Start of RECORDS

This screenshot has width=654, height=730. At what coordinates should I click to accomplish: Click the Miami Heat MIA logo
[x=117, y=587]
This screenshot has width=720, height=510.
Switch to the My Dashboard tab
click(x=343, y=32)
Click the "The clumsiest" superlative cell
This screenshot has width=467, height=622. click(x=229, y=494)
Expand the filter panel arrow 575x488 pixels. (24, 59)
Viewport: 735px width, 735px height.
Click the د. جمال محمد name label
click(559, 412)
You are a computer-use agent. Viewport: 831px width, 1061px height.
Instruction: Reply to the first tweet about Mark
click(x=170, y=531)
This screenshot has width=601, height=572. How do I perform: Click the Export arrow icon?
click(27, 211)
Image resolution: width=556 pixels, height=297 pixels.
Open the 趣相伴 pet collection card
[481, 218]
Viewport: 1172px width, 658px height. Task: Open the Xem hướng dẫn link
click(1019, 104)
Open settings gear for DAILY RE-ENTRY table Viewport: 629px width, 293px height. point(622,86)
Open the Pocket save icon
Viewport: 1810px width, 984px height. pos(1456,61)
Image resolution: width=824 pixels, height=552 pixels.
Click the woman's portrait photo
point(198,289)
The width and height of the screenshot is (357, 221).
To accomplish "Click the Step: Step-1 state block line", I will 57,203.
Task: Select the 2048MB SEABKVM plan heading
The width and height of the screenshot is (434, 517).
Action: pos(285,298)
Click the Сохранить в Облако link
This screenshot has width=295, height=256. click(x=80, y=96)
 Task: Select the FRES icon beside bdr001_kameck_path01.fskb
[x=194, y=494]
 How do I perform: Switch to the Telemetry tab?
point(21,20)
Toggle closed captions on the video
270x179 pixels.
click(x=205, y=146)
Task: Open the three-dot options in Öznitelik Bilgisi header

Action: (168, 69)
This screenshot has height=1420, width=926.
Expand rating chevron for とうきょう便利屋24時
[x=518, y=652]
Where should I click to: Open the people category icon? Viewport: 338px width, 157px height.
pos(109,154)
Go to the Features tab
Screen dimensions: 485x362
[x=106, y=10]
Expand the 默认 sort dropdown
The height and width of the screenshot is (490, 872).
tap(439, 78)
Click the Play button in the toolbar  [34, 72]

End of RECORDS

> [WORK INSTRUCTIONS]
Please give the full set of data again exactly.

> [ANSWER BELOW]
This screenshot has width=654, height=730. At what coordinates should I click to accomplish: Click the Miami Heat MIA logo
[x=117, y=587]
This screenshot has width=720, height=510.
Switch to the My Dashboard tab
click(x=343, y=32)
Click the "The clumsiest" superlative cell
This screenshot has width=467, height=622. click(x=229, y=494)
Expand the filter panel arrow 575x488 pixels. (24, 59)
Viewport: 735px width, 735px height.
Click the د. جمال محمد name label
click(559, 412)
You are a computer-use agent. Viewport: 831px width, 1061px height.
Instruction: Reply to the first tweet about Mark
click(x=170, y=531)
This screenshot has width=601, height=572. How do I perform: Click the Export arrow icon?
click(27, 211)
Image resolution: width=556 pixels, height=297 pixels.
Open the 趣相伴 pet collection card
[481, 218]
Viewport: 1172px width, 658px height. Task: Open the Xem hướng dẫn link
click(1019, 104)
Open settings gear for DAILY RE-ENTRY table Viewport: 629px width, 293px height. point(622,86)
Open the Pocket save icon
Viewport: 1810px width, 984px height. pos(1456,61)
Image resolution: width=824 pixels, height=552 pixels.
Click the woman's portrait photo
point(198,289)
The width and height of the screenshot is (357, 221).
To accomplish "Click the Step: Step-1 state block line", I will 57,203.
Task: Select the 2048MB SEABKVM plan heading
The width and height of the screenshot is (434, 517).
Action: pos(285,298)
Click the Сохранить в Облако link
This screenshot has width=295, height=256. click(x=80, y=96)
 Task: Select the FRES icon beside bdr001_kameck_path01.fskb
[x=194, y=494]
 How do I perform: Switch to the Telemetry tab?
point(21,20)
Toggle closed captions on the video
270x179 pixels.
click(x=205, y=146)
Task: Open the three-dot options in Öznitelik Bilgisi header

Action: (168, 69)
This screenshot has height=1420, width=926.
Expand rating chevron for とうきょう便利屋24時
[x=518, y=652]
Where should I click to: Open the people category icon? Viewport: 338px width, 157px height.
pos(109,154)
Go to the Features tab
Screen dimensions: 485x362
[x=106, y=10]
Expand the 默认 sort dropdown
The height and width of the screenshot is (490, 872).
tap(439, 78)
Click the Play button in the toolbar  [34, 72]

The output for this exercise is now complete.